Provided text:
Psalm 104—Artwork

Learn more about Christ in the Psalms weekly artwork and see previous pieces here.

Person: John Forney

I came out to Colorado 20 years ago and have been here ever since. My wife, Veronica, and I have a blended family and are blessed with five kids. I’m a self-taught black and white photographer shooting with old school 8×10 large format and medium format cameras.

Piece: Black and White Photography

From a young age, my experiences out exploring and camping in northern Minnesota lit a fire in me that has never gone away. Photography has always been a means for me to slow down, be present, and share my love of God’s wonderful creation with my family.

Task set:
a – From the Psalm 104 artwork page, write out the part that opens with the words containing "Piece: Black and" and closes with "with my family.".
b – Decide whether each statement agrees with the Psalm 104 artwork page, answering yes or no and quoting the deciding words: (i) The photographer has lived in Colorado for 20 years. (ii) The photographer was formally trained in photography. (iii) The photographer's early camping trips took place in northern Wisconsin.
c – Translate this sentence from the Psalm 104 artwork page into Spanish: "Photography has always been a means for me to slow down, be present, and share my love of God’s wonderful creation with my family."

Material:
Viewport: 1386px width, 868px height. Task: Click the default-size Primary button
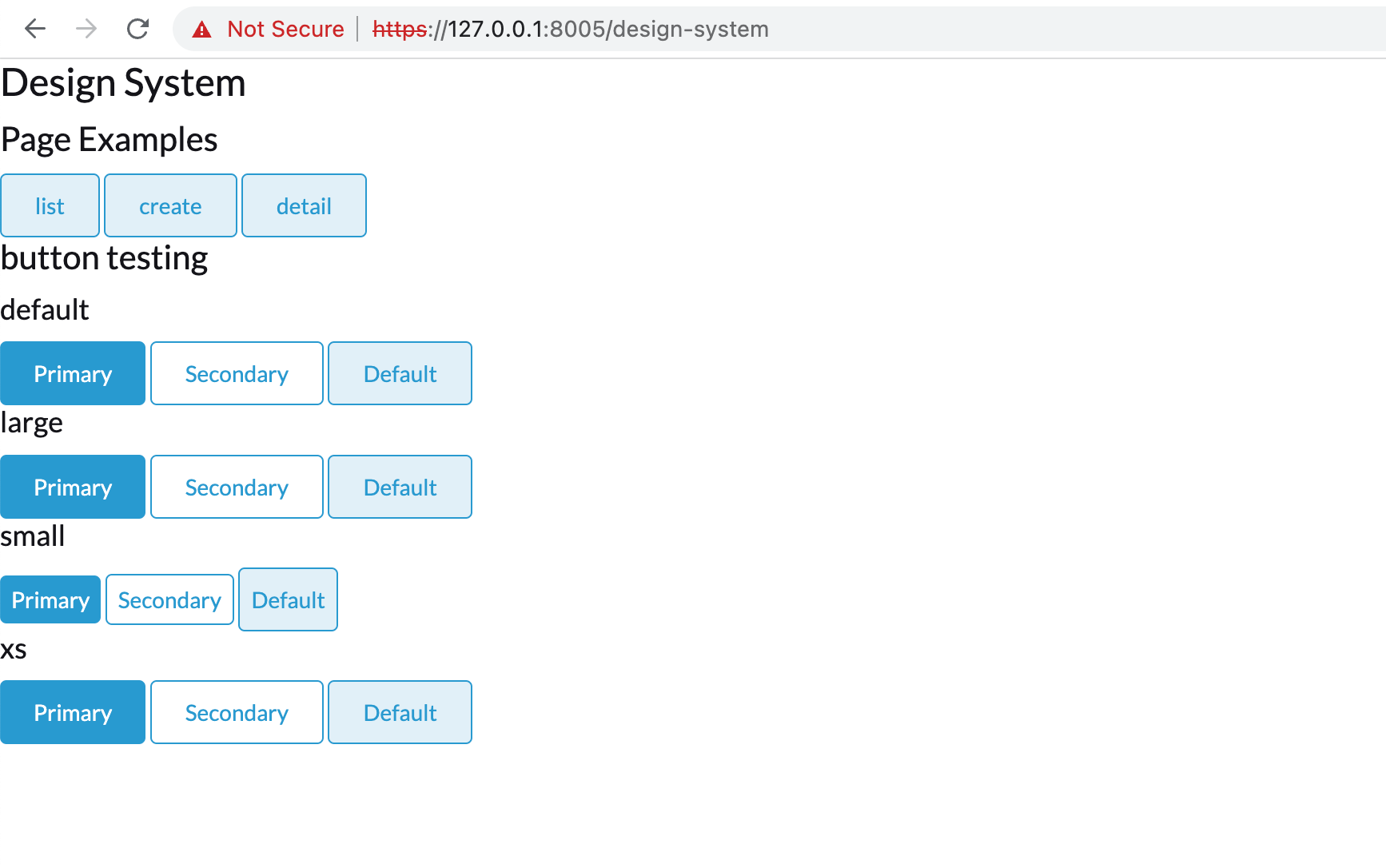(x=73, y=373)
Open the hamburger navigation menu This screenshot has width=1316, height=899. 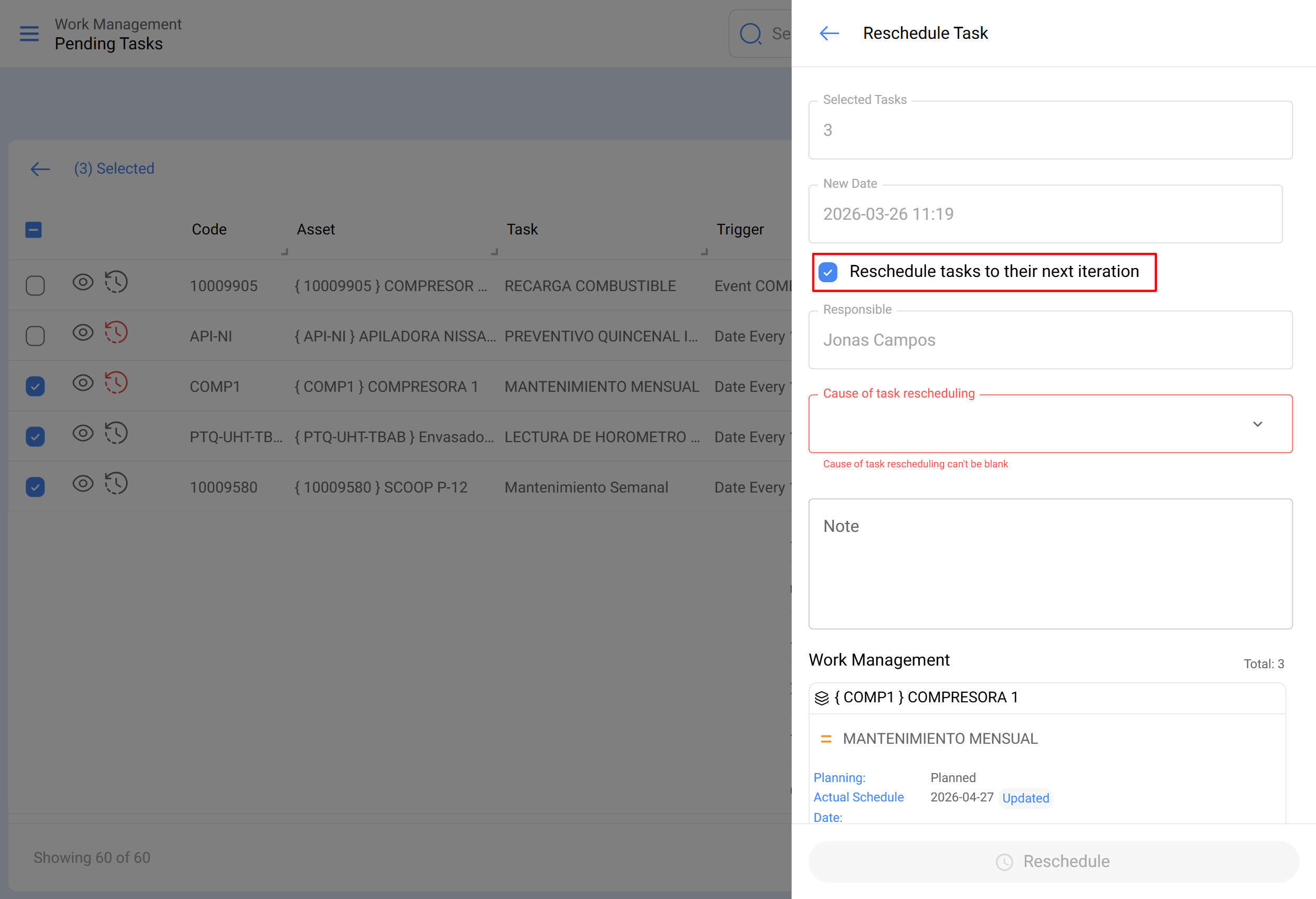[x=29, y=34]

Responses to the tasks:
a –
Piece: Black and White Photography

From a young age, my experiences out exploring and camping in northern Minnesota lit a fire in me that has never gone away. Photography has always been a means for me to slow down, be present, and share my love of God’s wonderful creation with my family.

b –
(i) Yes: "I came out to Colorado 20 years ago and have been here ever since."
(ii) No: "I’m a self-taught black and white photographer"
(iii) No: "my experiences out exploring and camping in northern Minnesota"

c – La fotografía siempre ha sido para mí una manera de bajar el ritmo, estar presente y compartir con mi familia mi amor por la maravillosa creación de Dios.